Emerging Research

Our research provides initial analyses on nascent innovations.

Sketch of Solar Panels

Why emerging research?

The saying is true: If there’s one thing that’s consistent in life, it’s change. In today’s rapidly evolving world, there are numerous innovations ripe with disruptive potential emerging across sectors.

That’s why, at the Christensen Institute, we have an open-door research vertical that allows us to investigate, open new streams of dialogue, and provide initial analysis on these emerging innovations (e.g., those in transportation, banking, AI, early education, etc.)

Of course, research is spurred by support. At the moment, most of the resources we receive center around education, health care, and global development—and for good reason. 

But, in applying the lens of theory, we also recognize the potential for impactful innovation rippling across other critical sectors and industries. We rely on community interest, industry investment, and philanthropic funding to open research in these additional arenas. 

Interested in what the theory has to say about an innovation, market, or field? Have suggestions on where we should focus next? Wondering how you can support our research? We’d love to hear from you over on our Connect page!

I work in the infrastructure finance industry, and using the theories to gain unparalleled insights into understanding the infrastructure-innovation equation, for me, has been deeply transformative. It’s provided me with a set of new lenses through which to see the world.
Chinua Azubike
It’s amazing how much the theories were able to guide someone from outside the industry to reach so many correct conclusions about issues we struggled with for years.
Auto Industry Senior Executive

Emerging Research Topics

Theory has identified these areas as currently having disruptive potential:

The challenge

From acquiring loans and small business financing to tapping investment services, incumbent players—traditional banks and wealth management firms—have been difficult to navigate for those not incredibly well-versed in financial markets and economics. 

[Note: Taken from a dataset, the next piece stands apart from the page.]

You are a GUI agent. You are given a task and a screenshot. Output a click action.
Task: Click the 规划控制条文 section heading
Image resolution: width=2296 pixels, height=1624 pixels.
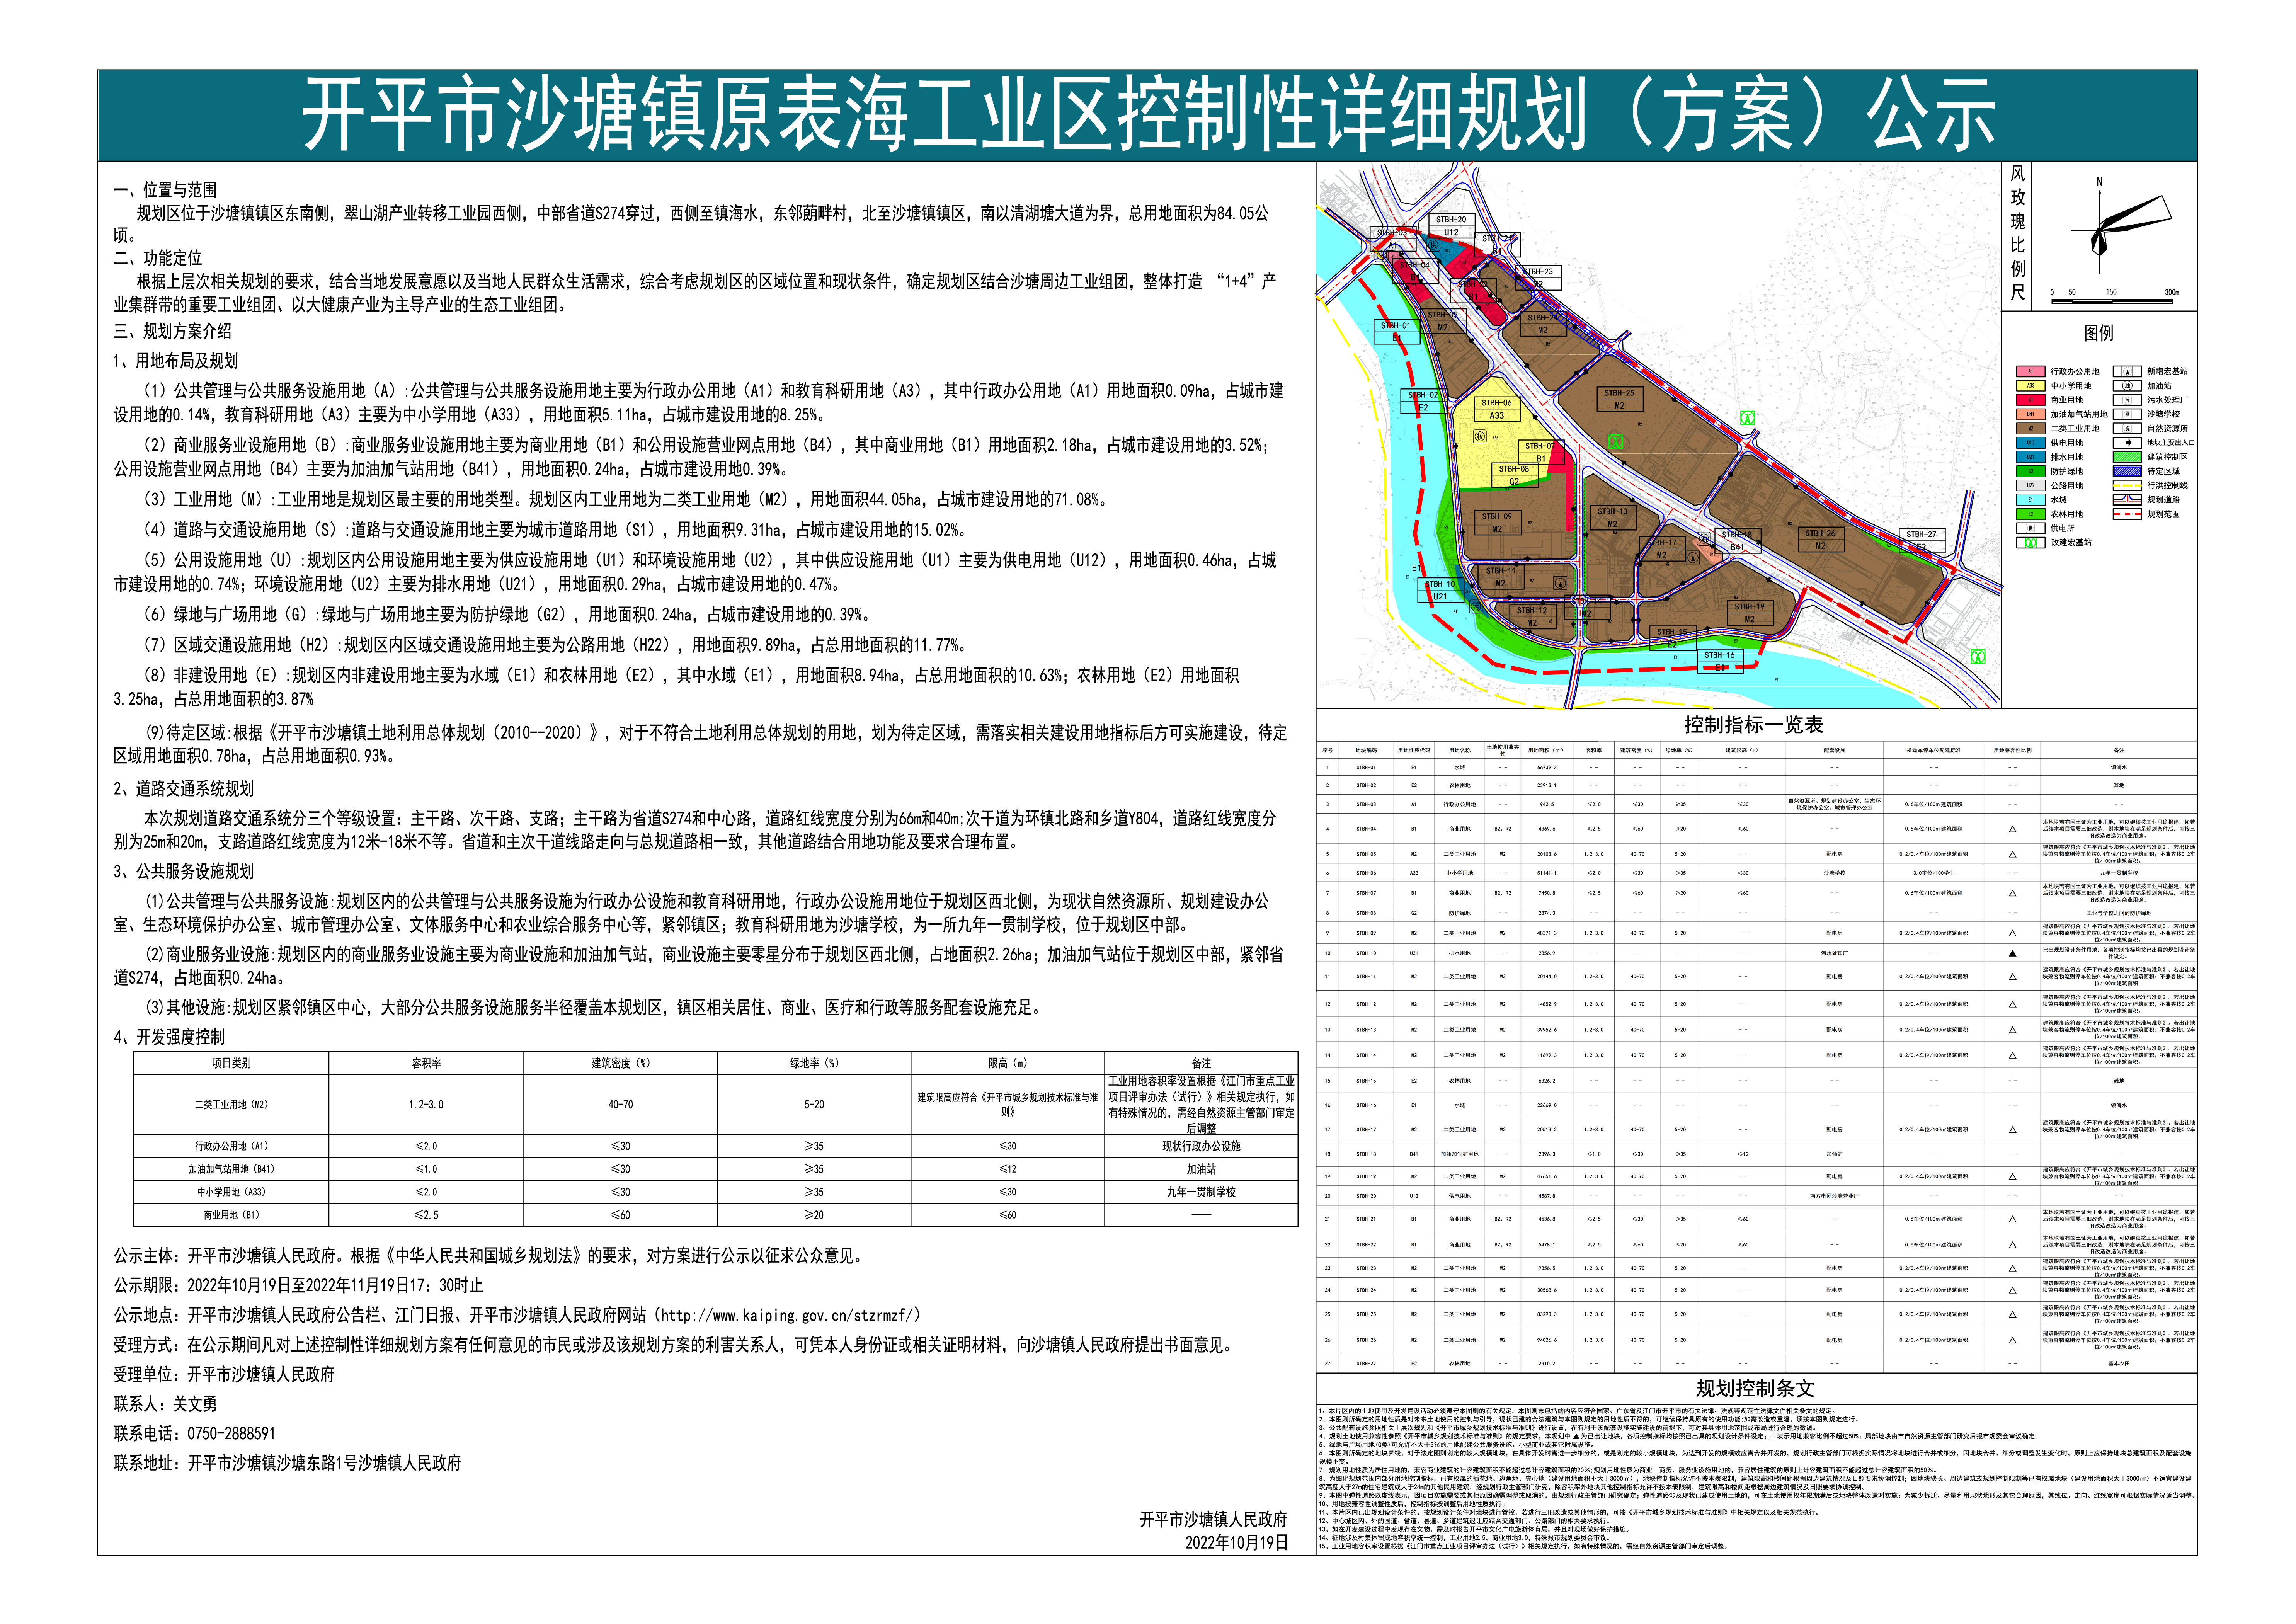click(x=1754, y=1388)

Yet, in an increasingly volatile US economy, everyone—from student loan borrowers to small business owners to first-time investors—needs access to these critical services to secure financial stability and generate wealth.

What we’re finding

The increased prevalence of online solutions, such as non-bank lenders and robo-advisors, provide more access to a greater number of people through ease-of-use and affordability. Yet, their dependence on firm-controlled investment solutions and limitations around mortgage lending limit non-bank lenders’ and robo advisors’ ability to innovate, making disruption nearly impossible.

The challenge

This is a two-pronged challenge: First, with over one billion cars on the road and no evidence that this trend is on the decline, there’s growing concern about their environmental impact. Second, recent shifts in the US economy have left farms and long-haul trucking companies scrambling for operators and drivers; and ride-hailing services demanding more drivers, as well as increased security measures. 

Over the coming years, automakers are expected to invest at least $90 billion to electrify their lineups. This will help them stay ahead of regulation, but with the entire industry undergoing a shift, where are the most promising opportunities for growth, and what will it take to be competitive in the long run?

As for autonomous vehicles (AV), much of the analysis from industry experts has focused on various players’ technological advancements. But regardless of progress, the Disruptive Innovation Theory reveals that how AV technology is deployed is the greatest determinant of its commercial success. Get it right, and AV players have the chance to disrupt the industry. Get deployment wrong, AV will simply be a sustaining innovation.

What we’re finding

Low-speed electric vehicles (LSEVs) despite their  shortcomings—are hallmarks of disruption and, like all Disruptive Innovations, compete on new measures of performance such as simplicity, convenience, and affordability that appeal to those previously shut out of the high-end electric vehicle market. Meanwhile, AVs paired with ride-hailing apps have the potential to completely reimagine how people get from place to place. With the right strategic vision, AV companies can play a principal role in the advancement of the industry—and make a handsome profit in the process.

The challenge:

The apparel industry is in a high state of fluctuation: notable bankruptcies, shoppers suffering from financial turmoil and uncertainty, and millennials and Gen Z seeking experiences over products. Amidst the sea of challenges, participants in the value network—producers, facilitators, and managers across the globe, who together form the global apparel manufacturing supply chain—must discover how they can capture attention and profit . 

There’s certainly not a lack of innovation. In nearly every stage of the global apparel manufacturing supply chain, technologies such as artificial intelligence, 3D printing, augmented reality, and Internet of Things are dramatically impacting the way customers, factories, designers, and retailers respond to global retail demand. Yet none of these innovations have given anyone a decisive competitive edge.

What we’re finding:

Any business, regardless of its function in the global apparel manufacturing supply chain, can reclaim a competitive edge. In order to do so, organizations and companies must restructure their business models—and consequently their value networks—to integrate around customer centricity and become highly efficient in exceeding customer demands.